- **TASK TO COMPLETE**:
When you reach the line containing "You are a GUI" in the records below, start copying exactly, and stop once you have copied the line containing "Task: Open the settings gear in sidebar".

- **SUPPLIED ENTRIES**:

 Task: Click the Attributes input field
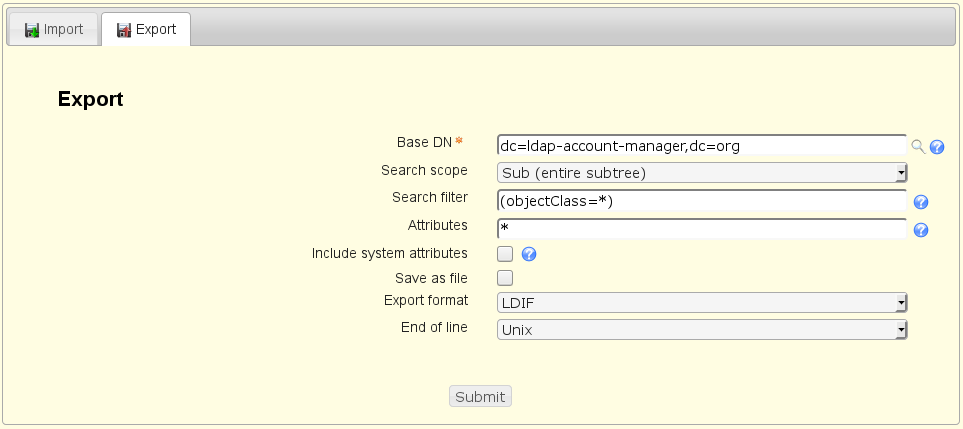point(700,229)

==

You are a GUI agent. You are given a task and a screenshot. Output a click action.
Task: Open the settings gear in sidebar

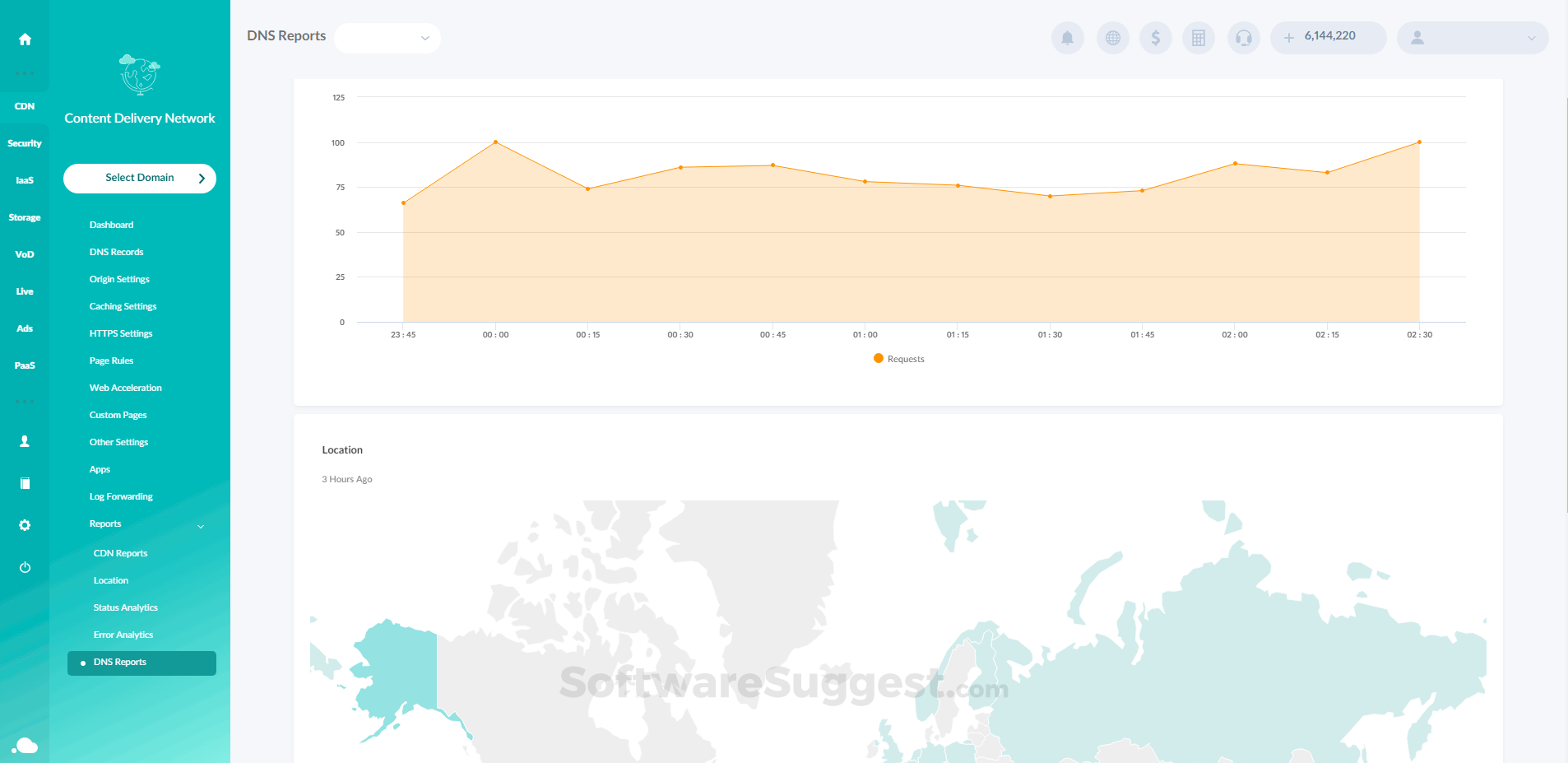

* * *

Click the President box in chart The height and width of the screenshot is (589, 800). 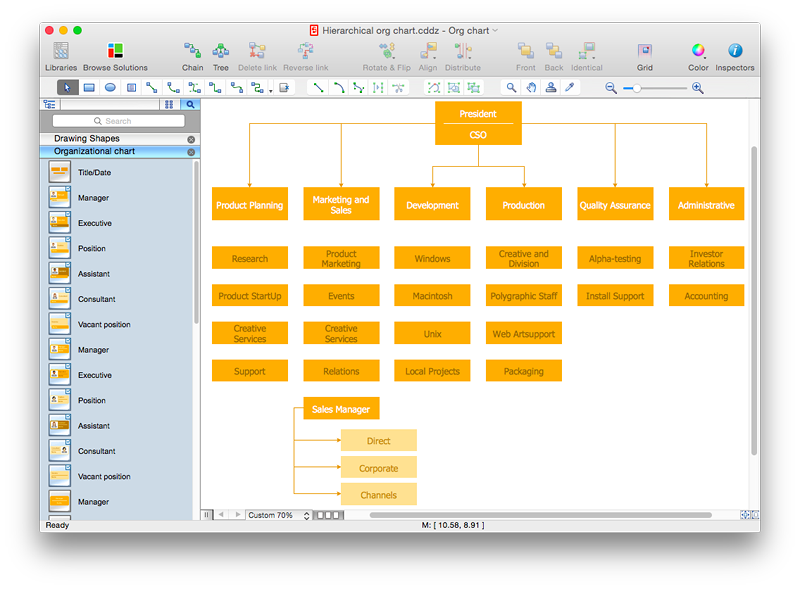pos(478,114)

- **RESULT**:
You are a GUI agent. You are given a task and a screenshot. Output a click action.
Task: Open the settings gear in sidebar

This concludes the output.